Deciphering the Epitranscriptomic Signatures in Cell Fate Determination and Development

Abstract

Precise regulation of transcriptome modulates several vital aspects in an organism that includes gene expression, cellular activities and development, and its perturbation ensuing pathological conditions. Around 150 post-transcriptional modifications of RNA have been identified till date, which are evolutionarily conserved and likewise prevalent across RNA classes including messenger RNA (mRNA), transfer RNA (tRNA), ribosomal RNA (rRNA), and detected less frequently in small nuclear RNA (snRNA) and microRNAs (miRNA). Among the RNA modifications documented, N6-methyladenosine (m6A) is the best characterised till date. Also, N1-methyladenosine (m1A), 5-methylcytosine (m5C) and pseudouridine (Ψ) are some of the other prominent modifications detected in coding and non-coding RNAs. "Epitranscriptome", ensemble of these post-transcriptional RNA modifications, precisely coordinates gene expression and biological processes. Current literatures suggest the critical involvement of epitranscriptomics in several organisms during early development, contributing to cell fate specification and physiology.
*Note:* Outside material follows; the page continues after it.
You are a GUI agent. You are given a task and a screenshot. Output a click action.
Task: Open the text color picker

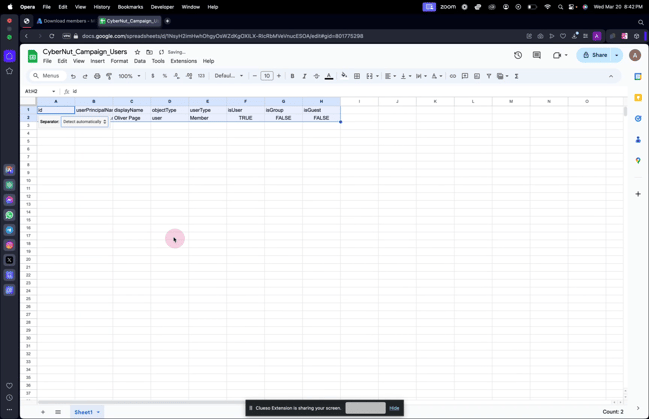click(329, 76)
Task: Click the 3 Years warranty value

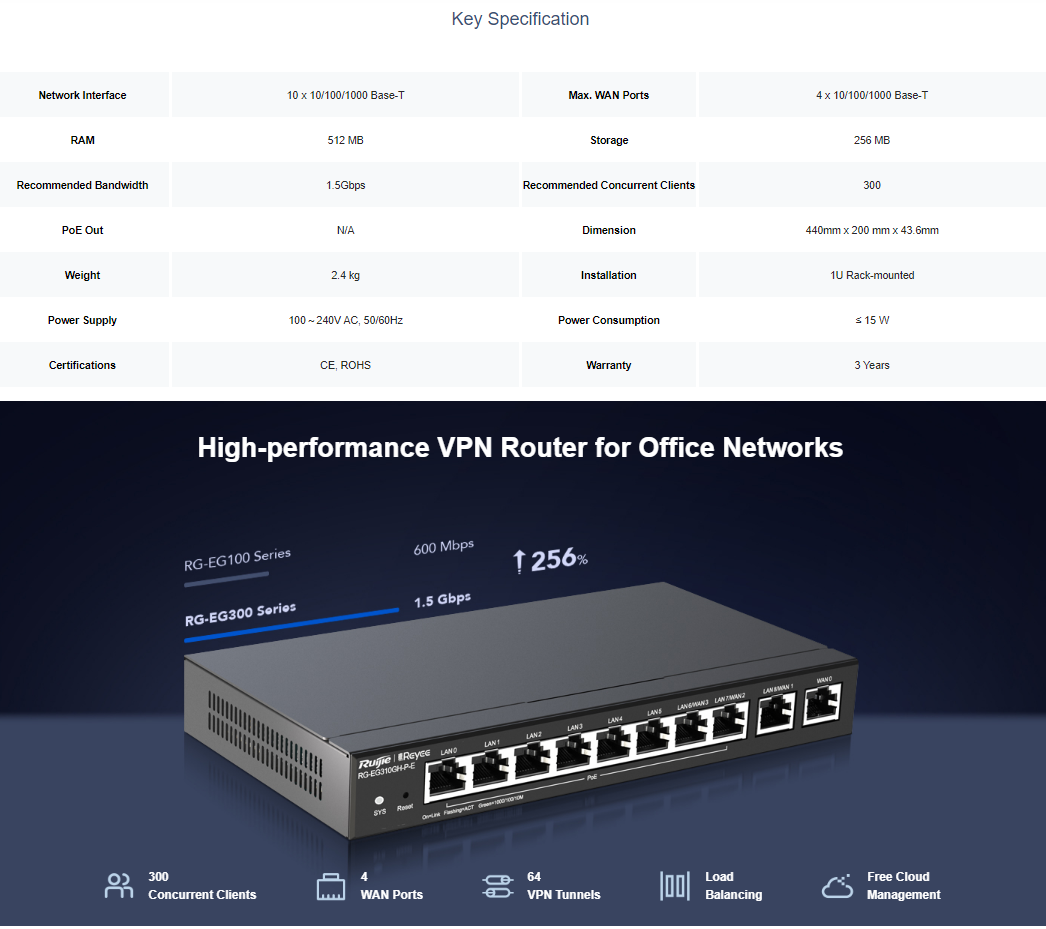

Indeed, epitranscriptomics similar to DNA epigenetics involves combinatorial dynamics provided by modified RNA molecules and associated protein complexes, which function as "writers", "erasers" and "readers" of these modifications. A novel code orchestrating gene expression during cell fate determination is generated by the coordinated effects of different classes of modified RNAs and its regulator proteins. In this review, we summarize the current knowhow on N6-methyladenosine (m6A), 5-methylcytosine (m5C) and pseudouridine (ψ) modifications in RNA, the associated regulator proteins and enumerate how the epitranscriptomic regulations are involved in cell fate determination.